I am a citizen of the U.S. with an engineering degree and an MBA. Over the past 17 years I have earned my CFP and CFA designations and have built a fee-only financial planning and investment management practice. I am thought by many to be fair and balanced, even by my friends who are experienced and very capable registered representatives.

I strongly oppose allowing brokers who give investment advice as a material part of their relationship with clients to be excused from compliance with the requirements that all other investment advisors must meet.

As an executive in the electronics industry in my prior career pre-1986, I attempted to work with brokers of several firms. They gave investment advice well above a material level of advice. They were not educated as advisors. In fact, they really were sales people attempting to give investment advice that they did not understand.

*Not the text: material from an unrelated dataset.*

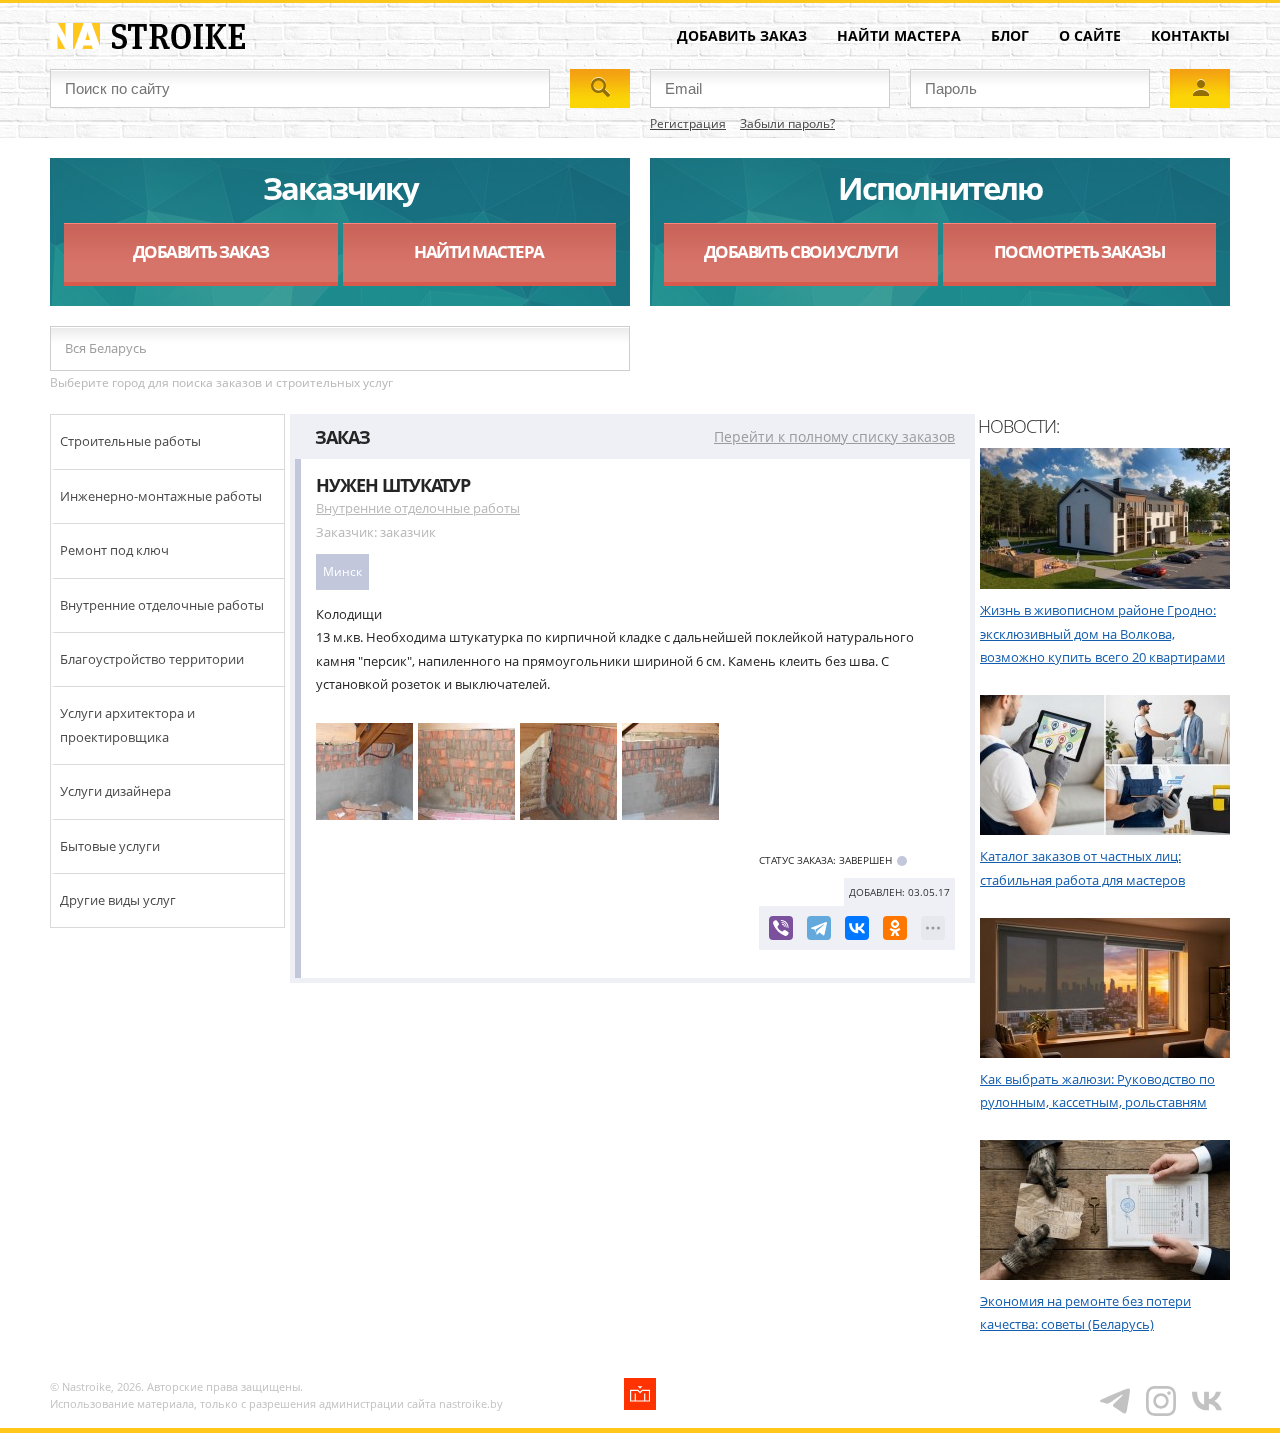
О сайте (1090, 35)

Today, brokerage firms advertise that they provide a breadth of investment advice to help clients meet their life goals. Their pictures and words in large type show and say this. Individually, registered representatives offer the same. They suggest that they do nearly anything and everything across the range of financial planning, investment advice, and investment portfolio oversight and/or management.

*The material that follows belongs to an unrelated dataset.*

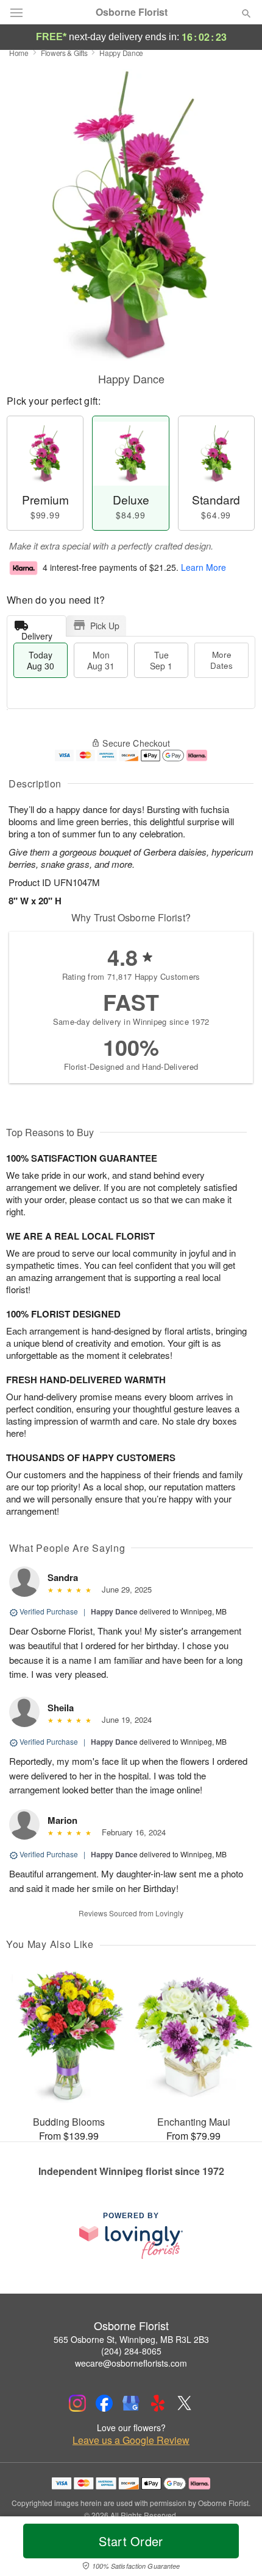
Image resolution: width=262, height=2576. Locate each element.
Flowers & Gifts (64, 52)
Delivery (36, 633)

Over the last five years, I have had an increasing number of prospective clients tell me that 1 the brokers at Merrill Lynch, Smith Barney, and many other wirehouses offered to them the same level of advice and assistance that I provide and/or 2 these same brokers have not met their promises for good, fair advice.

If I, personally, can see that these brokers are trying to provide essentially the same services that I provide as a financial planner and RIA, why should it be mandated that they do not need to meet the minimum requirements that the SEC says a real investment advisor is required to meet?

To excuse any investment advisor from meeting the minimum requirements of a RIA, just because of where he or she may work, would be unexcusable. Not only would this not be fair to the client, no client would understood this to be possible, especially in this era of expected greater fairness and honesty.